Linguistic analysis of social media posts has been used to detect signs of depression in individuals. However, a recent study found that the linguistic features linked to depression are absent in social media posts made by Black individuals. This raises important questions about how demographic factors impact the measurement of mental health using social media data. Computer scientists like Munmun De Choudhury are concerned about the implications of these findings on public health implications, as machine learning programs that predict depression based on language markers may not be effective for predicting depression in a diverse population.

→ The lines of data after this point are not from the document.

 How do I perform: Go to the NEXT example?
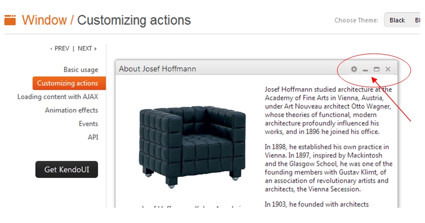[87, 48]
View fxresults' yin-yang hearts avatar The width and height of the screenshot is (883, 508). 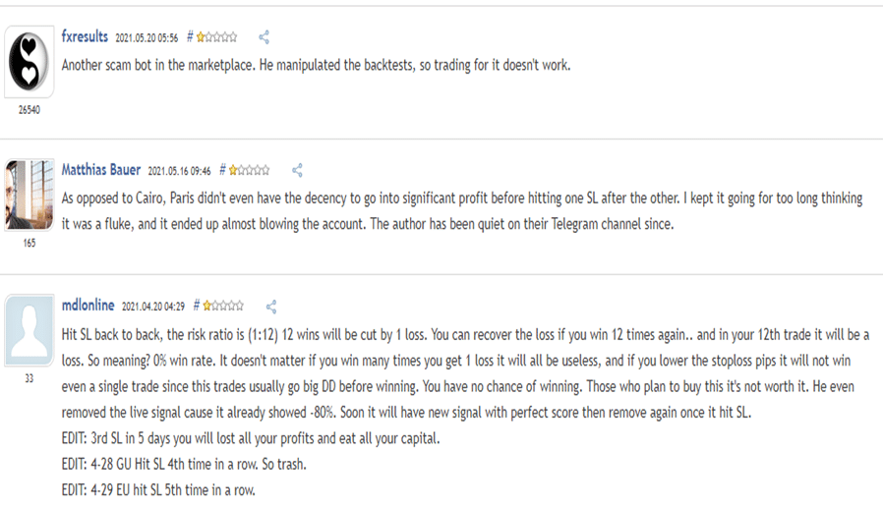(x=29, y=62)
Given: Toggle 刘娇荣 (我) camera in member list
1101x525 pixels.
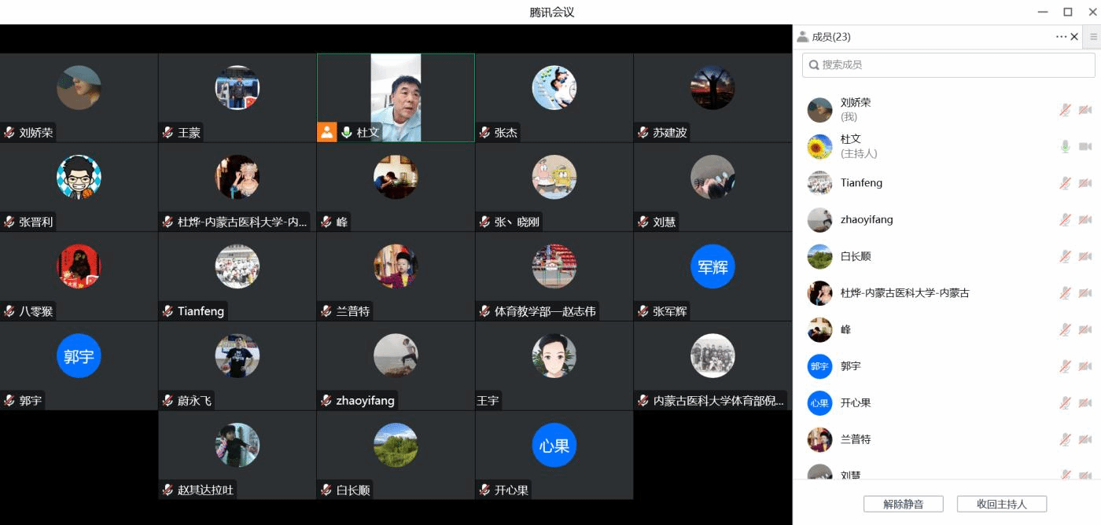Looking at the screenshot, I should tap(1085, 110).
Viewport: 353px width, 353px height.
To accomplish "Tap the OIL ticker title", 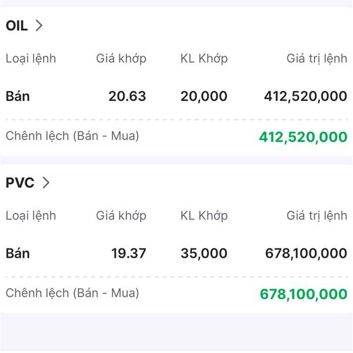I will 16,25.
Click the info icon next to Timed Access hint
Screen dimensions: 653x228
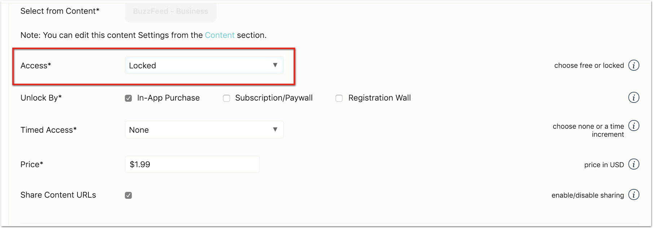pos(634,126)
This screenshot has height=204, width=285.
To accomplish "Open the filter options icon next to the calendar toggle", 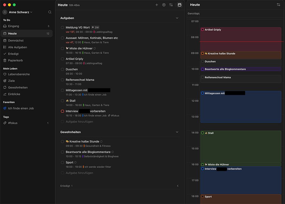I will 171,5.
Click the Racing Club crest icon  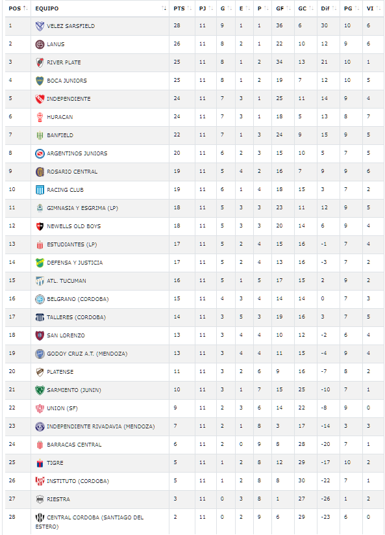[x=40, y=190]
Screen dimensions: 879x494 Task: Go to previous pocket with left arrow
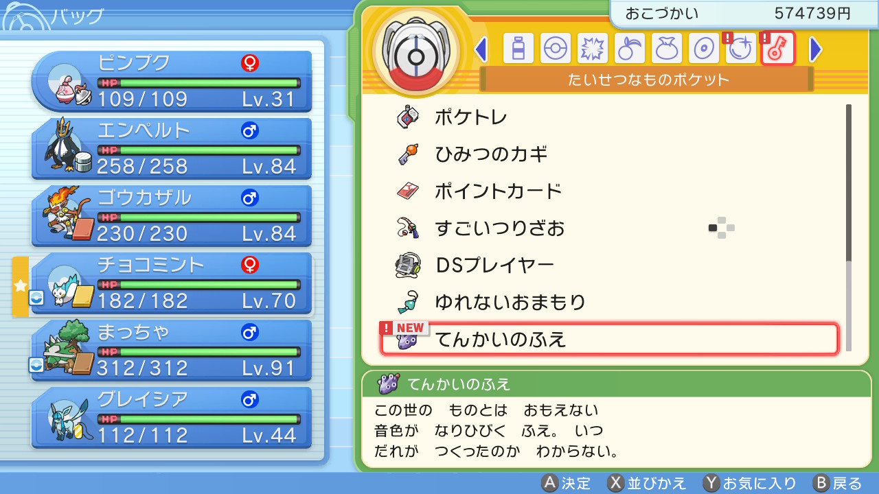481,49
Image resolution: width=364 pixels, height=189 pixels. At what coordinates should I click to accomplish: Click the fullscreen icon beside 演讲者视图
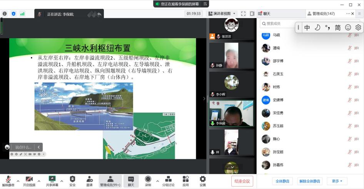pyautogui.click(x=243, y=14)
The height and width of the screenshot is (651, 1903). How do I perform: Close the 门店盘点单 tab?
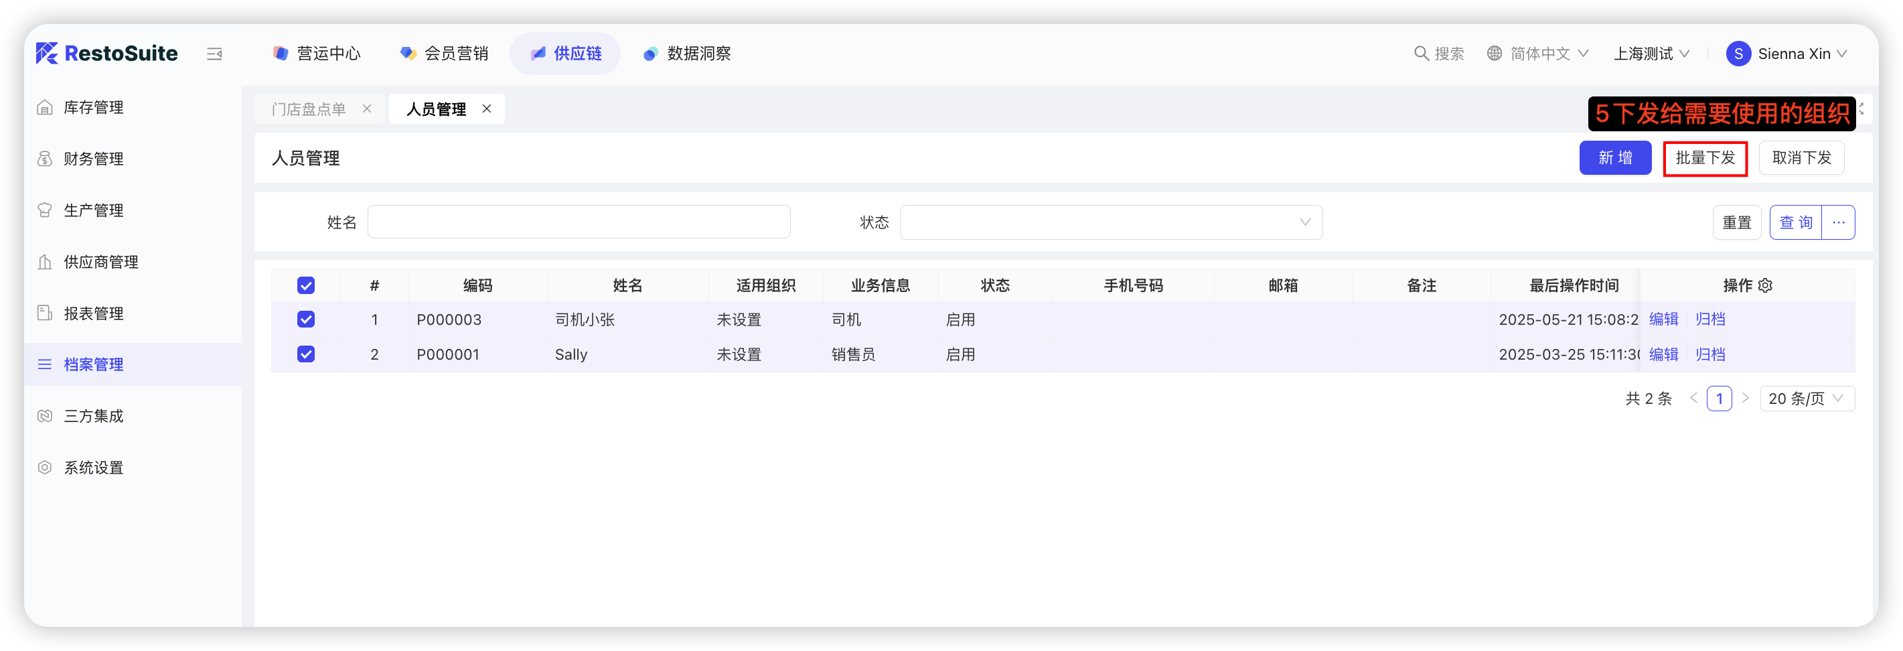coord(366,109)
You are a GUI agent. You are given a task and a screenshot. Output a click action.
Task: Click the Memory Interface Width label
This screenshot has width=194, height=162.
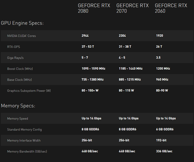tap(24, 141)
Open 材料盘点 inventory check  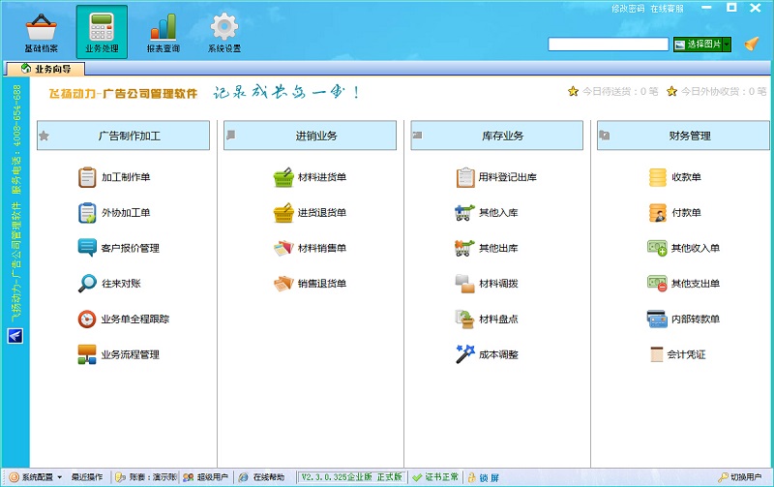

In a study by researchers at the University of Pennsylvania, 868 participants in the United States were recruited, with half identified as Black and half as white, and matched by age and gender. Participants completed a depression survey and allowed access to their Facebook posts, which were analyzed using a text analysis program. The results showed that the use of first-person singular pronouns increased with depression scores, while the use of first-person plural pronouns was linked to lower depression scores. Words reflecting negative emotions were also linked to higher depression scores, consistent with previous research.
However, when the researchers analyzed the data based on race, they found that the text analysis program performed well in predicting depression in white participants but failed to predict depression in Black participants. Even when the program was trained on just Black participants’ social media posts, it still could not identify any linguistic patterns associated with depression. This discrepancy suggests that the signs of depression in Black individuals may not be linked to communication in the same way as in white individuals.

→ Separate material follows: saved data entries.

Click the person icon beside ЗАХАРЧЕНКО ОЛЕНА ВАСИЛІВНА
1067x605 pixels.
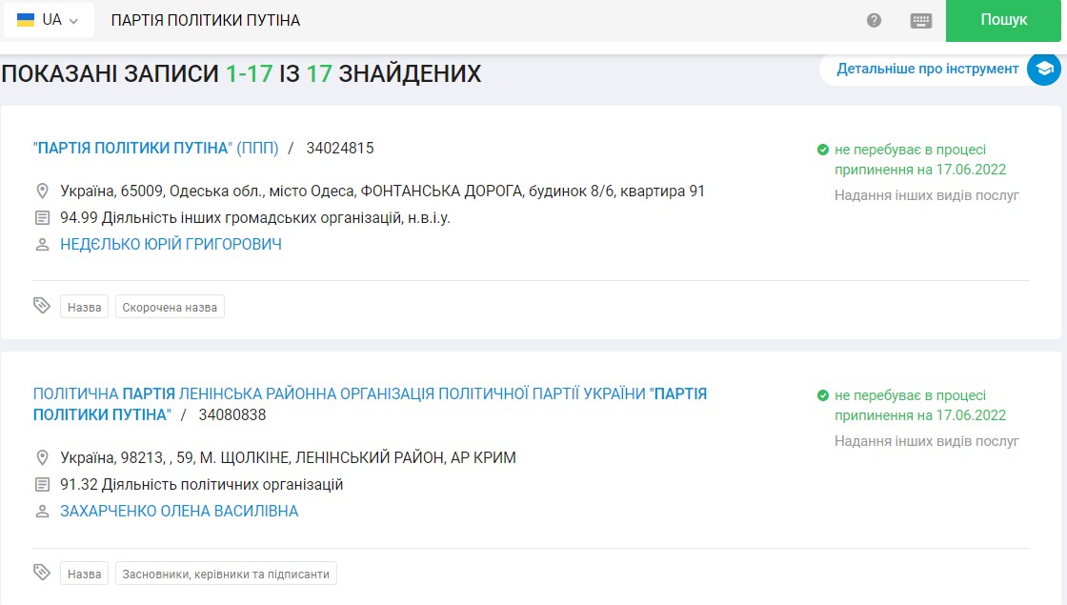(42, 512)
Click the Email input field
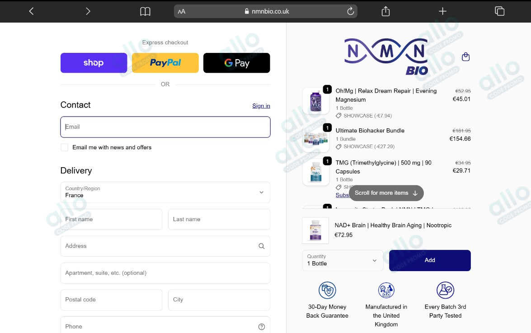This screenshot has height=333, width=531. pyautogui.click(x=165, y=127)
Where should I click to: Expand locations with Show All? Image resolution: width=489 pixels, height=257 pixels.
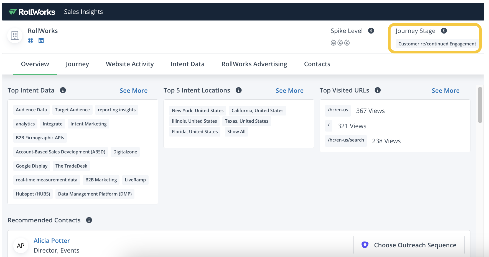[236, 132]
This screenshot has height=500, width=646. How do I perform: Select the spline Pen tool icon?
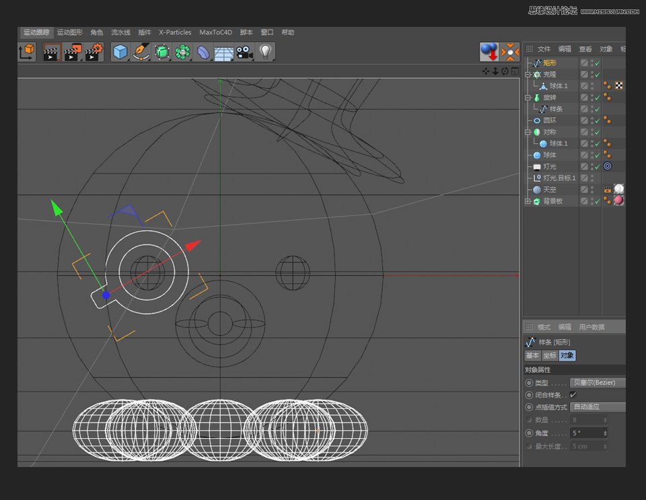click(141, 52)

The reasons why the program struggled to predict depression in Black individuals are not clear. It is possible that the signs of depression in Black individuals are not communicated through written language or that other nonverbal cues play a more significant role. Alternatively, the public nature of social media may discourage Black individuals from expressing their feelings openly. It is also possible that depression does not have universal linguistic features, which would call into question the accuracy of machine learning programs that rely on standardized measures of depression.
Further research is needed to determine if social media is an appropriate platform for studying depression in diverse populations or if other factors need to be considered. Understanding how depression manifests in different populations is crucial to developing effective tools for detecting and managing mental health issues. The findings of this study highlight the importance of considering demographic factors when using language analysis to predict mental health outcomes.